定食で、気軽でしかも忙しい店。そこでお金を払ったあとに「ゆっくりしてって」と言われることは格別のコト。
あたたかいなぁ…、って思ってニッコリ。

鍋の中で油が爆ぜる音がして湿った音が乾いた音に変わってく。ジャジャッとおそらく卵が溶かれて鍋に注がれオムレツに仕上がっていく音。そろそろかなぁ…、と思っていると大きな鍋の蓋が開き、豚汁注ぐおかぁさんの後ろ姿の向こうに湯気。お腹がぐーっと食べる準備が整った。

まず豚汁がやってきて、メインのお皿、そしてご飯と料理が揃う。
お皿の上にこんもり山盛りの千切りキャベツ、その両側にオムレツ。それからハンバーグ。…、というかここのハンバーグは一旦焼いたハンバーグに衣をつけて揚げた、つまりメンチカツ的ハンバーグ。短時間で仕上がる上に、なによりご飯をおいしく楽しむことができるから、これでヨシ。

細かなメッシュの豚肉で、中に刻んだ野菜がたっぷり。
ニンジン、玉ねぎが程よく食感残したままで挽き肉の中に混じって食感にぎやか。
噛むとサクッとパン粉が歯切れ、口に散らかる。
それに続いてふっくらとした挽き肉がフワッと歯切れて、肉汁がジュワっ。揚げているのにとても軽やか。ソース無しでも野菜の旨味や塩加減、肉の旨みで十分おいしくあじわえる。
オムレツは表面コンガリ、焦げた感じがまずオゴチソウ。
中はトロリとしっとりしていて、中に炒めた豚ひき肉がたっぷりはいって風味を添える。豚ひき肉には塩で味が整えられてて、しかもちょっと大きめ、ゴロゴロ。だからクチャっと歯切れて卵のふっくら感を引き立てる。
洋食店やホテルの朝のオムレツじゃなく、おかぁさんが作るご飯のおかずのオムレツ。食べるたびになんだかいろいろなつかしくなる、オキニイリ。

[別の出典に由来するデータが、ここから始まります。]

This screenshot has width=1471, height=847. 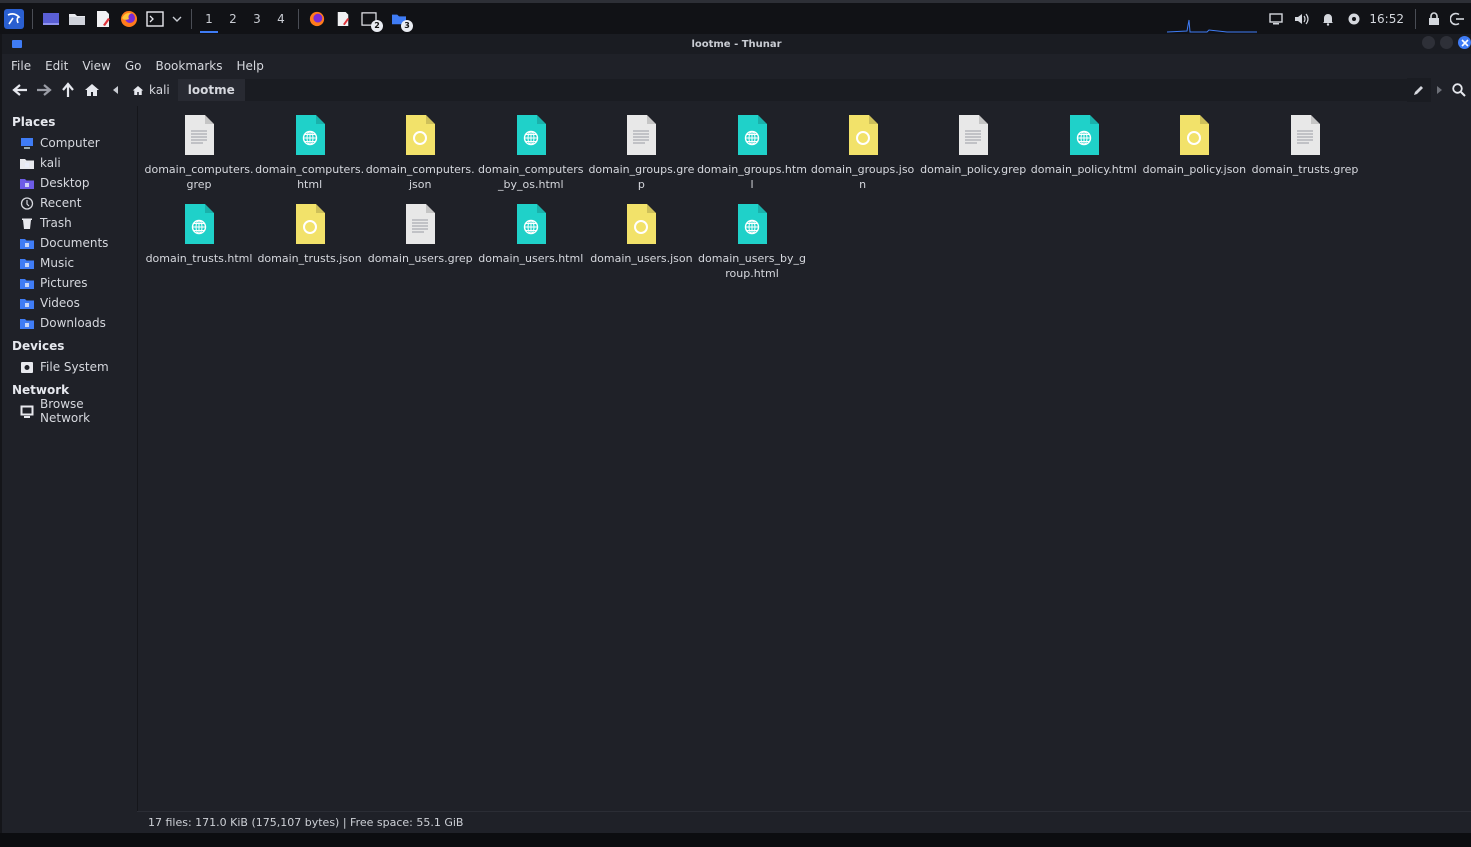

ご飯の上に刻んだキャベツの漬物をのっけて食べるのがボクは好き。シャキシャキとてもみずみずしくて、塩の塩梅がちょうどいい。揚げ物でちょっと疲れた舌をしゃきっと洗ってくれるようなゴチソウ。
豚汁の中にたっぷり、具材が入る。よく煮込まれてほろほろ、箸でさわっただけで崩れるような豚肉にクチュッと奥歯で潰れる大根。出汁がしっかりきいていて、ちょっと強めの味付けだけど、他の料理に負けぬおいしさ。うっとりします。山盛りに見えたキャベツも極細で空気をたっぷり含んでいるから、あっという間にお腹に収まる。午後の元気が出てくるおいしさ。また来ましょう…、と思って帰る。いいお店。